It seems like in my work, I'm always introducing some kind of wildness, some kind of chaos into the photographic process. If you think about it, so much of photography is about controlling variables. We're always looking for repeatable results, some kind of perfect lens, some kind of precision shutter, controlled developing times to have these repeatable results.
In my work, I'm often interested in introducing some amount of chaos into that process. When you work this way, it can be very challenging, but also sometimes these surprises happen that are better than anything you could have planned.
For example, with working with the ice, each chunk of ice that I find in the field is going to be totally different depending on the impurities in the ice and how it naturally formed. Then even any single ice lens, as I'm working with it, is melting. It's changing over time. In a lot of ways, I find that very exciting, introducing those natural chaotic forces into the photographic process.
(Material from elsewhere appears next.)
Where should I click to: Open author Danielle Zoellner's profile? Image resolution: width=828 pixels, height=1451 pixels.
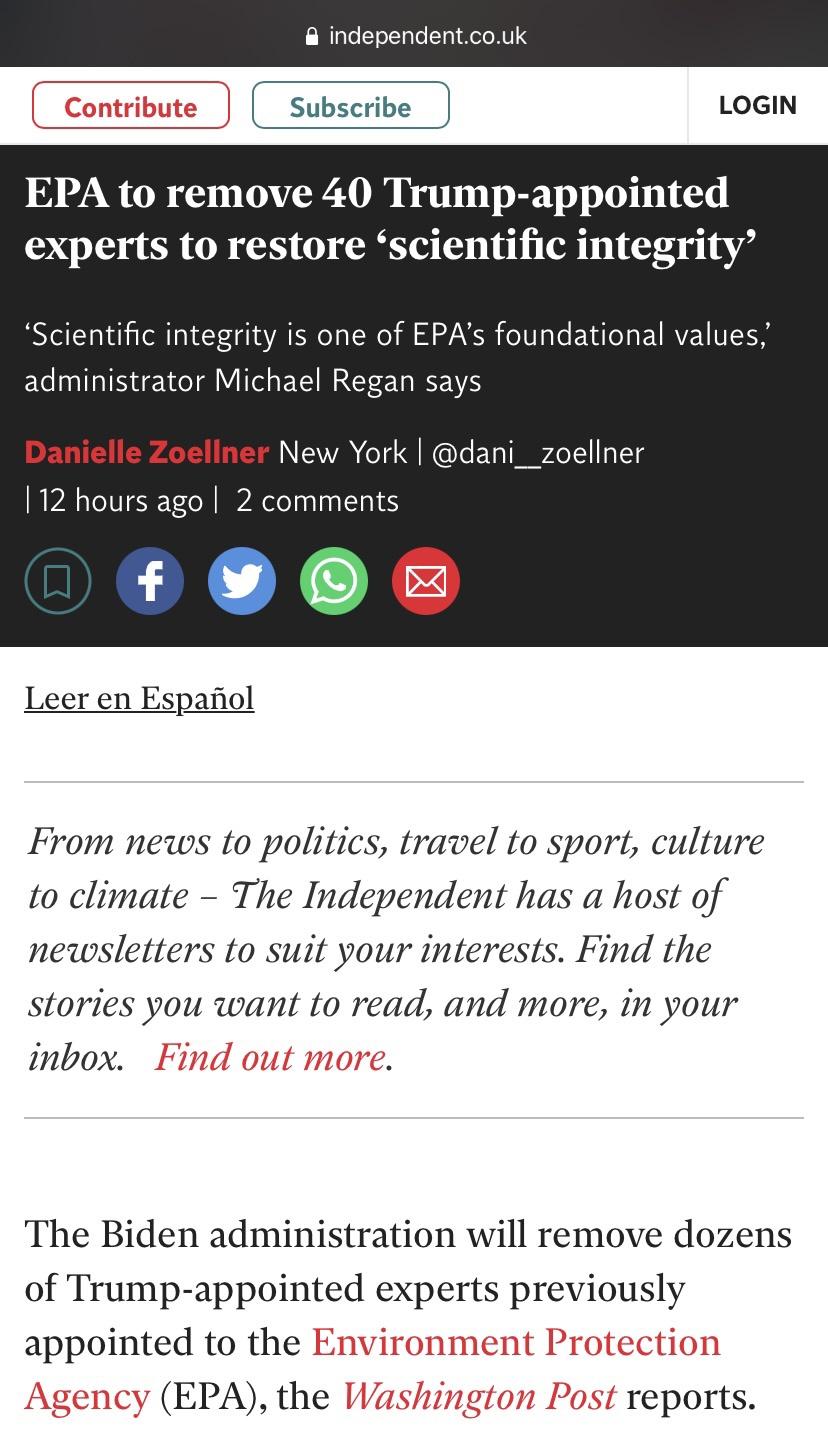tap(147, 452)
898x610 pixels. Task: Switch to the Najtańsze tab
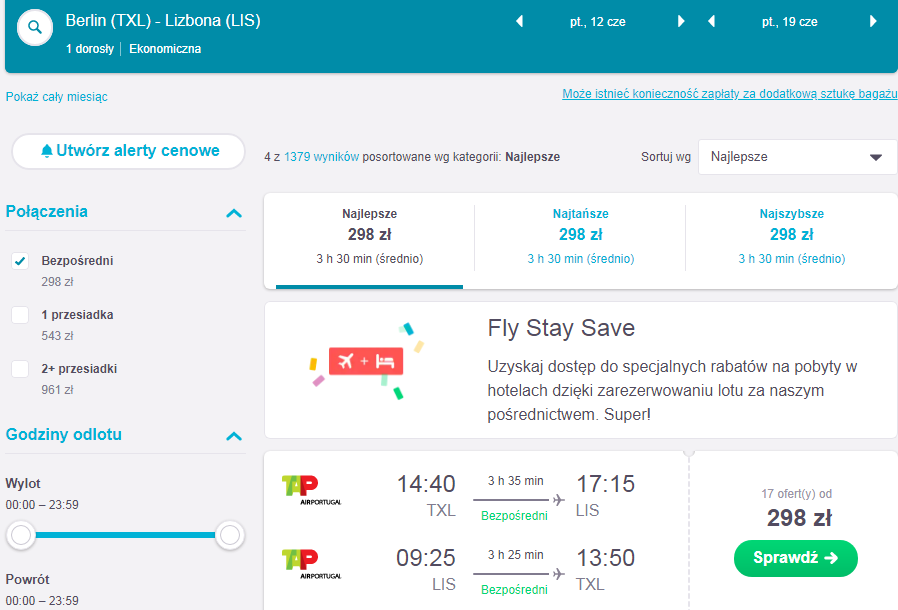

Sometimes really surprising results emerge.
I believe you also said that a photo of a glacier taken through an ice lens is more true than a photo taken with a perfect glass lens. Why is that?
I don't know that it's necessarily more true, but it certainly has maybe another layer of indexicality. The ice lens photograph is almost like a double exposure in a sense. It's referencing the glacier in the optical image that's formed, but it's also referencing the glacier in the lens itself.
These ice lens photographs I make are as much a photograph of the scene, the landscape, whatever I'm photographing, as they are also a portrait of the lens itself. Each lens is different, even from moment to moment. You could almost think of them as double exposures or double signifiers. These images refer to the glacier on multiple levels, which I think is a very interesting symbolic or semiotic position for these photographs to occupy.
You went to Svalbard in the Arctic. What was the hardest part of working there?
In 2022 I sailed to the Arctic archipelago of Spitsbergen, the island of Svalbard. Literally everything about that trip was incredibly challenging. Anyone who has worked in polar conditions will tell you that plans always change and everything is completely dependent on the elements, on the weather, what you can do, when you can do it. You have to be very flexible working in that environment.
What I was doing, perhaps had I known how difficult it would be, I don't know that I even would have undertaken the project in the beginning. The challenges of hauling over 200 pounds of equipment with my giant rolls of photographic paper and my tent camera, trying to assemble this tent camera in polar conditions, it was very daunting.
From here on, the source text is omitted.